--- DATA FOR THE TASK Enclosed Below ---

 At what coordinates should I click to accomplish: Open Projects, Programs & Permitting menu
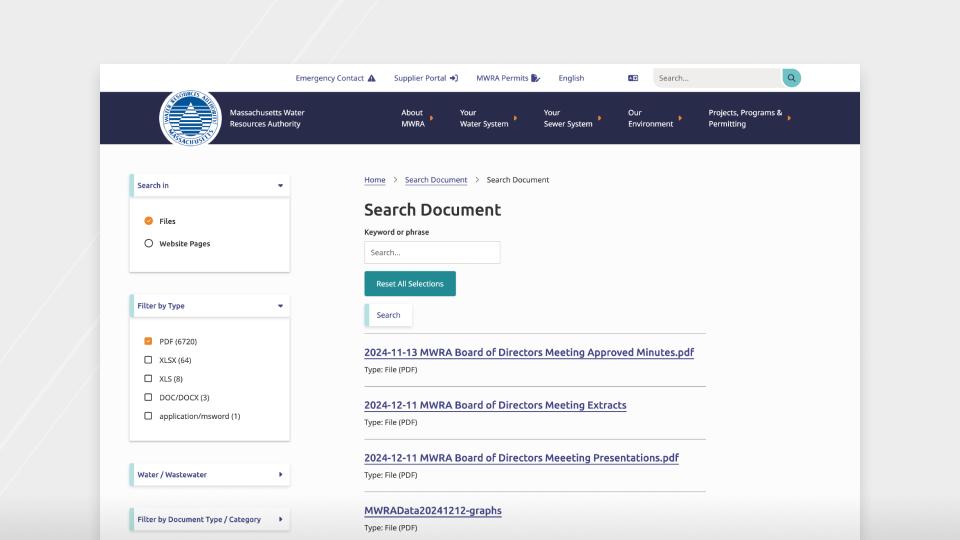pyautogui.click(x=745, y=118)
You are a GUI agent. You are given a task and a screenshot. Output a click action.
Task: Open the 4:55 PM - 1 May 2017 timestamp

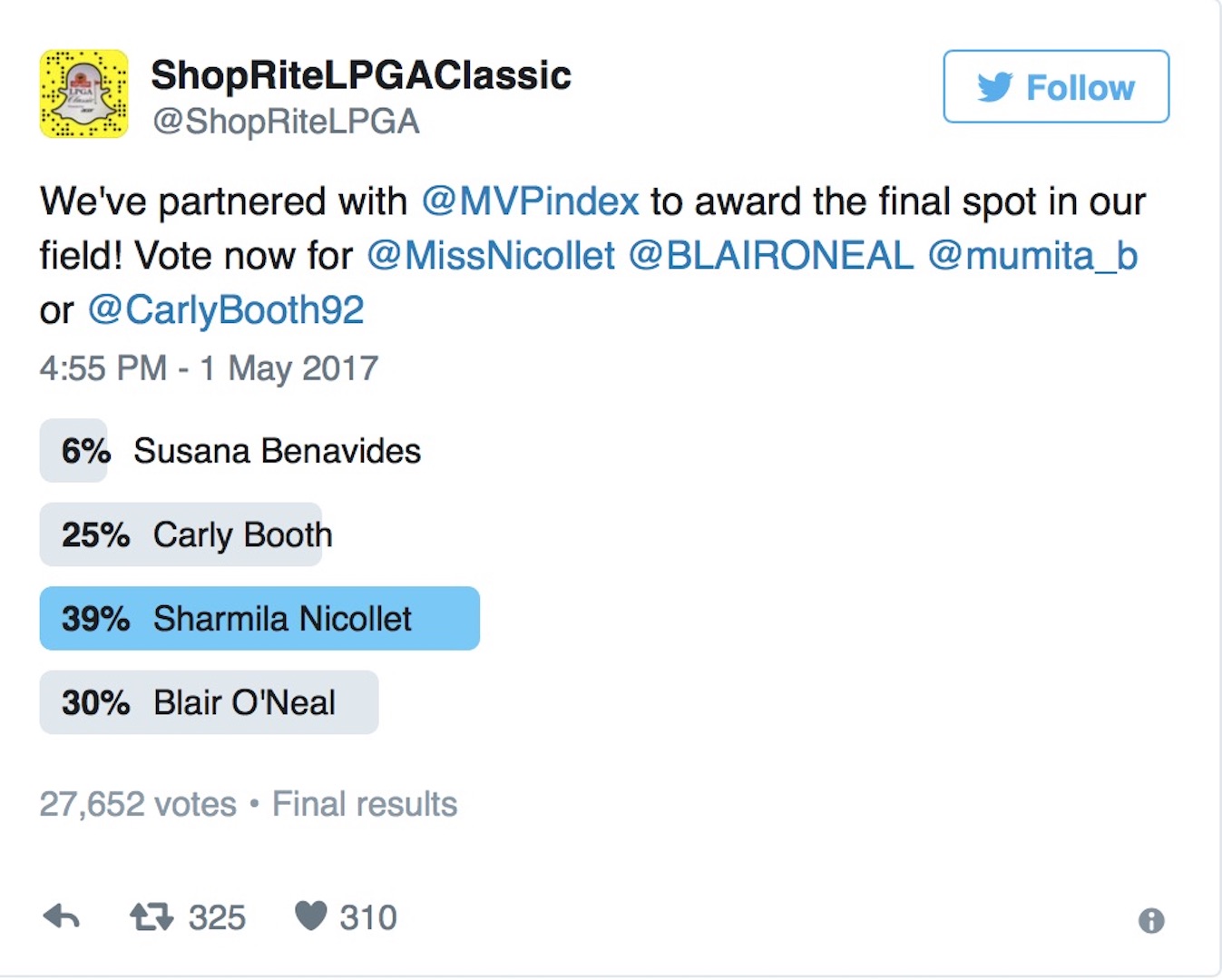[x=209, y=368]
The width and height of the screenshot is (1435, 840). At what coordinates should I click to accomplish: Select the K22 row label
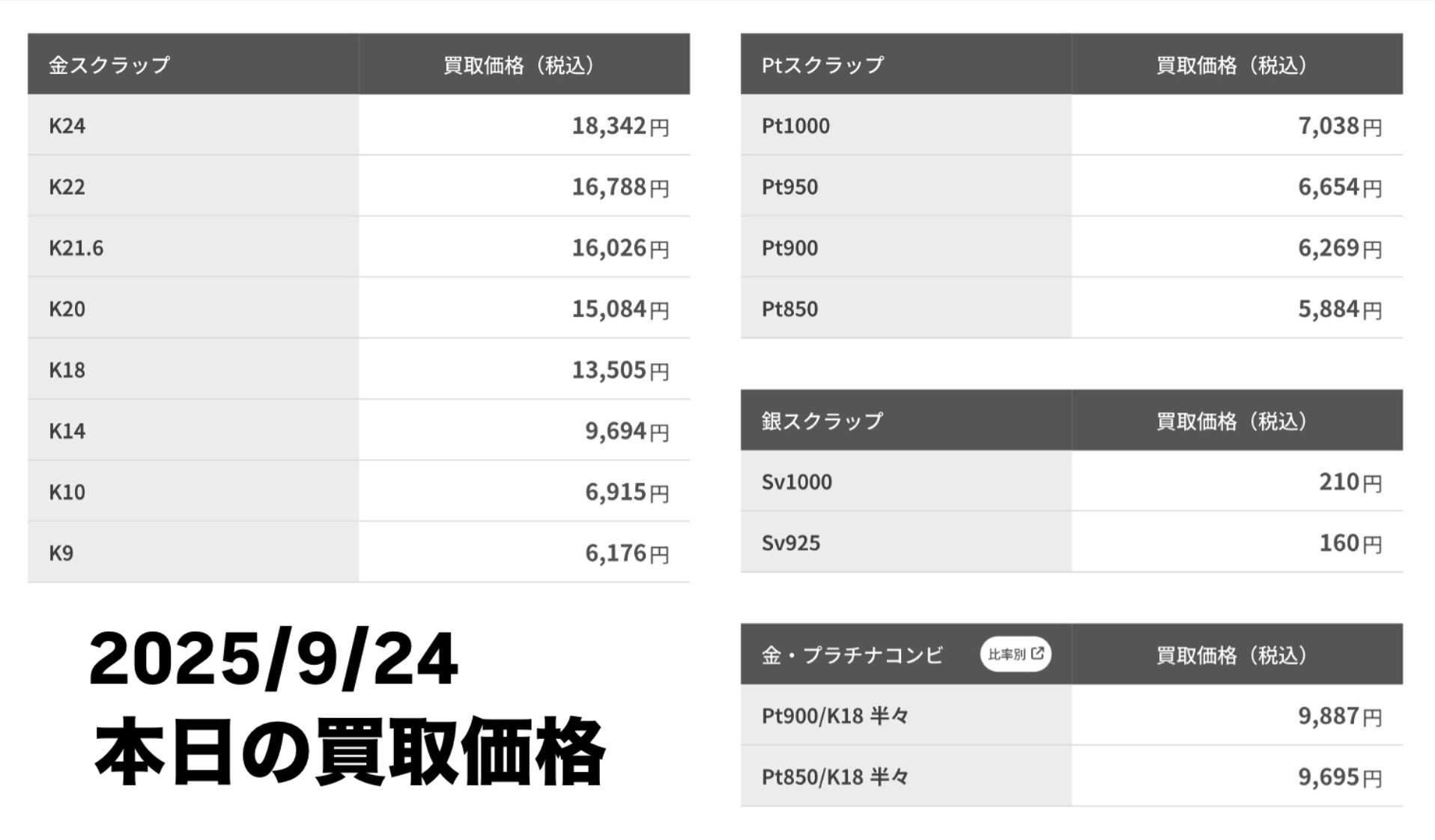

--- End of Enclosed DATA FOR THE TASK ---

- TASK TO CARRY OUT
The listing above is to be retyped exactly, with all pictures left out.

- WRITTEN RESPONSE
 At what coordinates should I click to accomplish: Open Projects, Programs & Permitting menu
pyautogui.click(x=745, y=118)
You are a GUI agent. You are given a task and a screenshot. Output a click action.
Task: Open the 4:55 PM - 1 May 2017 timestamp

[x=209, y=368]
The width and height of the screenshot is (1435, 840). At what coordinates should I click to accomplish: Select the K22 row label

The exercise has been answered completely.